■ **Information shown**:

-.-.-

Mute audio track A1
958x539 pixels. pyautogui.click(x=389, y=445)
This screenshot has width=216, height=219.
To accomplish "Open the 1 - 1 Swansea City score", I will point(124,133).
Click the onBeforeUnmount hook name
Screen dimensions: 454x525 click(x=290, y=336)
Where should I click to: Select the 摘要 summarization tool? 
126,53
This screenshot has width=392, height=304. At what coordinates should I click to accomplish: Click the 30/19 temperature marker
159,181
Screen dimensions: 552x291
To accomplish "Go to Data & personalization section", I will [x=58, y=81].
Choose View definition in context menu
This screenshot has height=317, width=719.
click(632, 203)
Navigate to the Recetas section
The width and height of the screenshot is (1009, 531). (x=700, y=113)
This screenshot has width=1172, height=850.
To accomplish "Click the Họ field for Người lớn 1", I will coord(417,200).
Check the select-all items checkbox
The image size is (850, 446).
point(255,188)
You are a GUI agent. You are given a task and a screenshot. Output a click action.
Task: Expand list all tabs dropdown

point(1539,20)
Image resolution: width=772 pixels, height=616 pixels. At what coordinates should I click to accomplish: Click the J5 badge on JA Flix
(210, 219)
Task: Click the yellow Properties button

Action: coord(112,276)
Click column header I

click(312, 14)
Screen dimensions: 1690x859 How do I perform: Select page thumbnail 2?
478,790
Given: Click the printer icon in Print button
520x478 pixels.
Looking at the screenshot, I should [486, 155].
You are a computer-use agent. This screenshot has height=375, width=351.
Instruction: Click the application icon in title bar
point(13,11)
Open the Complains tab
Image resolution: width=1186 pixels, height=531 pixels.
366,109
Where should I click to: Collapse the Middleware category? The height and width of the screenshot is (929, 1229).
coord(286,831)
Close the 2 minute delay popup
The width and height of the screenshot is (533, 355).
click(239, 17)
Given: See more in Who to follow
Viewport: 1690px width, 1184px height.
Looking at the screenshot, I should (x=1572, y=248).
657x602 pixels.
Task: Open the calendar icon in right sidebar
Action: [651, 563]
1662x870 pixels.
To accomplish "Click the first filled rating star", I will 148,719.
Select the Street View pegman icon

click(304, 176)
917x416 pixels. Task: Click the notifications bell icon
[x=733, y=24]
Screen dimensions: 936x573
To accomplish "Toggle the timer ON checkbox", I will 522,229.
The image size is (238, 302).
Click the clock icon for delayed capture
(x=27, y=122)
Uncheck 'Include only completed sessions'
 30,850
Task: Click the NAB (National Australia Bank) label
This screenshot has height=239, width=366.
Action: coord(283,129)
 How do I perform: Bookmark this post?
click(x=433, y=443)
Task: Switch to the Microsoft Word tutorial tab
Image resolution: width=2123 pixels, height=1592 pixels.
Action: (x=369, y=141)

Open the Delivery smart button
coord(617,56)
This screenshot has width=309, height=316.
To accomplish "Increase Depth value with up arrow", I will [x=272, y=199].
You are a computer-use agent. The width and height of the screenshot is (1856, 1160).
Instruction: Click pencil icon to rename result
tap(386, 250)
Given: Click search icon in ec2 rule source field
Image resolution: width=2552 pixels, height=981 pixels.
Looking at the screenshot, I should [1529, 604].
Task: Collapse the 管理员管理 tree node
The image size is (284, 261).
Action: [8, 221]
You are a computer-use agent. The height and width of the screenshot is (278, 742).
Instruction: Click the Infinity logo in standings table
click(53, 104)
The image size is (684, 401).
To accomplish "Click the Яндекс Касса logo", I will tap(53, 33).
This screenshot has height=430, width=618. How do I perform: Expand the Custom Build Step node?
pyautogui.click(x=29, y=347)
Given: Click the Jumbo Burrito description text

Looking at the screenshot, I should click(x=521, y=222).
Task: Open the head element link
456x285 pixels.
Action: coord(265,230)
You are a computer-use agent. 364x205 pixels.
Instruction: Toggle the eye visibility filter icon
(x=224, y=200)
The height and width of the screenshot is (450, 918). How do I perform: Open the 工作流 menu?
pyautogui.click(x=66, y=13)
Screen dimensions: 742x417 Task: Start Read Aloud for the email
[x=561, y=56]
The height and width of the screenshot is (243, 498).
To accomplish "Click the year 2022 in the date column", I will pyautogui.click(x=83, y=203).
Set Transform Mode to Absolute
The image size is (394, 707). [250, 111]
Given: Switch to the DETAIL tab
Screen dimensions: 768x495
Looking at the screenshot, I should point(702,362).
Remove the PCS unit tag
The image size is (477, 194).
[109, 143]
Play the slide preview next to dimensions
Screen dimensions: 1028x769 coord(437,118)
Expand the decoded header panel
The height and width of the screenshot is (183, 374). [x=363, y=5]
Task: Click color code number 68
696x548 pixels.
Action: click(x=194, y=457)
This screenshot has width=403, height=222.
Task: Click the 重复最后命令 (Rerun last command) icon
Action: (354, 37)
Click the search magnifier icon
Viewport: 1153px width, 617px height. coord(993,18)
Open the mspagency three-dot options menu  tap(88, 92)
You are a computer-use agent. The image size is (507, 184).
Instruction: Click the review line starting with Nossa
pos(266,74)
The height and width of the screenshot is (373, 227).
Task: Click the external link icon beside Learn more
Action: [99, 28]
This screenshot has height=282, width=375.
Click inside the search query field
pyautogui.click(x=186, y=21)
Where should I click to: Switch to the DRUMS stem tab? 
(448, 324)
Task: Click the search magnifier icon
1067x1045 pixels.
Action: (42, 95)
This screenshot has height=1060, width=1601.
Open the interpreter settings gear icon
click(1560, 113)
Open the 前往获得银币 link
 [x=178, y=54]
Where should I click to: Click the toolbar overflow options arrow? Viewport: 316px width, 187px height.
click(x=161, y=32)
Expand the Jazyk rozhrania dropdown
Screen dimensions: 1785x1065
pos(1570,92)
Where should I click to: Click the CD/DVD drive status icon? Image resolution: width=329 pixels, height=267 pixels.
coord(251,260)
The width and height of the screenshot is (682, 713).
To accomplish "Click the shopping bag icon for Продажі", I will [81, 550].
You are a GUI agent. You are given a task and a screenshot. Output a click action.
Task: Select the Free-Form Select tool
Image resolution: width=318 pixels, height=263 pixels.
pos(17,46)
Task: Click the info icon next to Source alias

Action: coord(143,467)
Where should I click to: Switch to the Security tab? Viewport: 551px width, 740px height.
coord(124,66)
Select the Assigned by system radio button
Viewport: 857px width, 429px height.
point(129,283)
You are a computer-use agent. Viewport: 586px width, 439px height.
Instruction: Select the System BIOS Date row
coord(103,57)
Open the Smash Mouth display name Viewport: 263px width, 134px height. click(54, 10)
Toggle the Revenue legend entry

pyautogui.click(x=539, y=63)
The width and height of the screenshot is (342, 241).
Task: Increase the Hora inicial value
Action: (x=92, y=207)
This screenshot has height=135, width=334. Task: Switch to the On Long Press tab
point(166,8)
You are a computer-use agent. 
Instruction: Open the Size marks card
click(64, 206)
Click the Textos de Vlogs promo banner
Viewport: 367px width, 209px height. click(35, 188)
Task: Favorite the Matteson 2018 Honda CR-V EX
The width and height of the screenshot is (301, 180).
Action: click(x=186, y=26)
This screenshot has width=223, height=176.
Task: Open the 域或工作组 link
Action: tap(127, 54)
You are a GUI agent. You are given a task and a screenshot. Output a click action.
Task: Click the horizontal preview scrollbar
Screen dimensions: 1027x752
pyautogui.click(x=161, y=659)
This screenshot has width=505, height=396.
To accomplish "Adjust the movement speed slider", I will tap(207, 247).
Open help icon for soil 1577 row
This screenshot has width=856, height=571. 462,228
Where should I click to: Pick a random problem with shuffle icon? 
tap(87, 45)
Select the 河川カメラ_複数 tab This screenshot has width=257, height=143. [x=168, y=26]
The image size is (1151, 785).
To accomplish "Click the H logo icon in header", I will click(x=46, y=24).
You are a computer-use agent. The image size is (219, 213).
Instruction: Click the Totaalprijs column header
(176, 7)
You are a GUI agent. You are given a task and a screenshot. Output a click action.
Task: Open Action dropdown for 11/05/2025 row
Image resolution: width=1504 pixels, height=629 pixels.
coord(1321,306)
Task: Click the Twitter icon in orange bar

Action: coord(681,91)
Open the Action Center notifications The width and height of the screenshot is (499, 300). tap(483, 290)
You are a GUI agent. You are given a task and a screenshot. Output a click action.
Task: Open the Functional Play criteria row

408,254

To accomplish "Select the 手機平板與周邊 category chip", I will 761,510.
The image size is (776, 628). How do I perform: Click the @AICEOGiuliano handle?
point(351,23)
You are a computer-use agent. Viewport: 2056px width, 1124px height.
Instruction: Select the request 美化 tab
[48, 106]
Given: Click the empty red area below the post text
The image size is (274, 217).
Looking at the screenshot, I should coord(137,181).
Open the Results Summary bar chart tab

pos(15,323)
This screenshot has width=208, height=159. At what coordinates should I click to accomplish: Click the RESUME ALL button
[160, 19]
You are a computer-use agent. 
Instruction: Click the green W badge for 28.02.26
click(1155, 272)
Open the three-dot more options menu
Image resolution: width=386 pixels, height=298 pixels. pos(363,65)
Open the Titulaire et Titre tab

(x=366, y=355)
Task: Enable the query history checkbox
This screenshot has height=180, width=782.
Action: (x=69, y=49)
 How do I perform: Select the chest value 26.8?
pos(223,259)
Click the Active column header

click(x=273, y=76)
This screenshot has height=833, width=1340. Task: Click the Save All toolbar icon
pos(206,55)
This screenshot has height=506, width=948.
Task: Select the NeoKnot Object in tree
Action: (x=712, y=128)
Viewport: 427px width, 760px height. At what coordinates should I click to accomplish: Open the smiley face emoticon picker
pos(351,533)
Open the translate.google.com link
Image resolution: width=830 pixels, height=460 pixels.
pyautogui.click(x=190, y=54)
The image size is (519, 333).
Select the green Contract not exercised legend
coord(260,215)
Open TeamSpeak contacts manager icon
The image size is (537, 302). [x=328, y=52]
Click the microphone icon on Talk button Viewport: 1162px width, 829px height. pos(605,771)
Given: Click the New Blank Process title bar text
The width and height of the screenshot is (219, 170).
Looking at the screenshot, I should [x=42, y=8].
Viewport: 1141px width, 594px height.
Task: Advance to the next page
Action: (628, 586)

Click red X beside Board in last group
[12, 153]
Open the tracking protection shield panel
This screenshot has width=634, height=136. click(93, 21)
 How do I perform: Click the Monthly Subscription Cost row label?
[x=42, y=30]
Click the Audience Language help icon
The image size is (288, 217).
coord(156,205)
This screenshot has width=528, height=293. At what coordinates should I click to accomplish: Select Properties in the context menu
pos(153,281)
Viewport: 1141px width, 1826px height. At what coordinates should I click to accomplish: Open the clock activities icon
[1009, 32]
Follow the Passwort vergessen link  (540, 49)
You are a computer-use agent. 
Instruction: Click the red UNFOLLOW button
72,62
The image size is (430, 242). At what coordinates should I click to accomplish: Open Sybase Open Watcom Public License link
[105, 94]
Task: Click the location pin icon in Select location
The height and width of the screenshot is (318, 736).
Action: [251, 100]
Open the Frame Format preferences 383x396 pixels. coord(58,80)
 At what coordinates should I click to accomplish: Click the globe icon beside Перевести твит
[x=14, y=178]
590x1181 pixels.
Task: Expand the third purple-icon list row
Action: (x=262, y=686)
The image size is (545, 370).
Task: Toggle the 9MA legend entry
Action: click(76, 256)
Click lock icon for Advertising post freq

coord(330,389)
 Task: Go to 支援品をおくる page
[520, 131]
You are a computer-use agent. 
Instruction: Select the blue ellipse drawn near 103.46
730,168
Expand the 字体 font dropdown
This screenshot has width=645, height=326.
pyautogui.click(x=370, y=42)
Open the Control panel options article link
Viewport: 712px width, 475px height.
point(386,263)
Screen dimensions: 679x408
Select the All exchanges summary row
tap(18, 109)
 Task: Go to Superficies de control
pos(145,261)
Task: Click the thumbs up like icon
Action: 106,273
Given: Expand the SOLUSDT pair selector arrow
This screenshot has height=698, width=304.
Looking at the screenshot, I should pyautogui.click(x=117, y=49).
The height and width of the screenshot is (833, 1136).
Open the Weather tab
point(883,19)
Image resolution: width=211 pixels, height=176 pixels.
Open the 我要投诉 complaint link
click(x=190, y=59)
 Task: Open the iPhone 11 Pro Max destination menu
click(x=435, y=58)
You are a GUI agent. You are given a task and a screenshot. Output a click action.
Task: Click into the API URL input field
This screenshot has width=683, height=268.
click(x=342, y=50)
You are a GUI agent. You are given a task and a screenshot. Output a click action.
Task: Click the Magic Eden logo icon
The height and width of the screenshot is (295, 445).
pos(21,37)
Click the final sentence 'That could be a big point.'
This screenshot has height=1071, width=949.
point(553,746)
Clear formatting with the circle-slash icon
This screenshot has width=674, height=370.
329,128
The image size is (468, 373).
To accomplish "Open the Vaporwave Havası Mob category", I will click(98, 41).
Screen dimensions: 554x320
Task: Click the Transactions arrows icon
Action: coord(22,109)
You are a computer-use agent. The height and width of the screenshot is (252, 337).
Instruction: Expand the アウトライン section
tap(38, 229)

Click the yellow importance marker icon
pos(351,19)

-.-.-

■ **Required task**: Turn the listing, from the line containing "Select the Street View pegman icon" through the line containing "click(53, 104)", into a JSON list of strings with one string per line. Skip blank lines.

■ **Task result**:
[
  "Select the Street View pegman icon",
  "click(304, 176)",
  "917x416 pixels. Task: Click the notifications bell icon",
  "[x=733, y=24]",
  "Screen dimensions: 936x573",
  "To accomplish \"Toggle the timer ON checkbox\", I will 522,229.",
  "The image size is (238, 302).",
  "Click the clock icon for delayed capture",
  "(x=27, y=122)",
  "Uncheck 'Include only completed sessions'",
  " 30,850",
  "Task: Click the NAB (National Australia Bank) label",
  "This screenshot has height=239, width=366.",
  "Action: coord(283,129)",
  " How do I perform: Bookmark this post?",
  "click(x=433, y=443)",
  "Task: Switch to the Microsoft Word tutorial tab",
  "Image resolution: width=2123 pixels, height=1592 pixels.",
  "Action: (x=369, y=141)",
  "Open the Delivery smart button",
  "coord(617,56)",
  "This screenshot has width=309, height=316.",
  "To accomplish \"Increase Depth value with up arrow\", I will [x=272, y=199].",
  "You are a computer-use agent. The width and height of the screenshot is (1856, 1160).",
  "Instruction: Click pencil icon to rename result",
  "tap(386, 250)",
  "Given: Click search icon in ec2 rule source field",
  "Image resolution: width=2552 pixels, height=981 pixels.",
  "Looking at the screenshot, I should [1529, 604].",
  "Task: Collapse the 管理员管理 tree node",
  "The image size is (284, 261).",
  "Action: [8, 221]",
  "You are a computer-use agent. The height and width of the screenshot is (278, 742).",
  "Instruction: Click the Infinity logo in standings table",
  "click(53, 104)"
]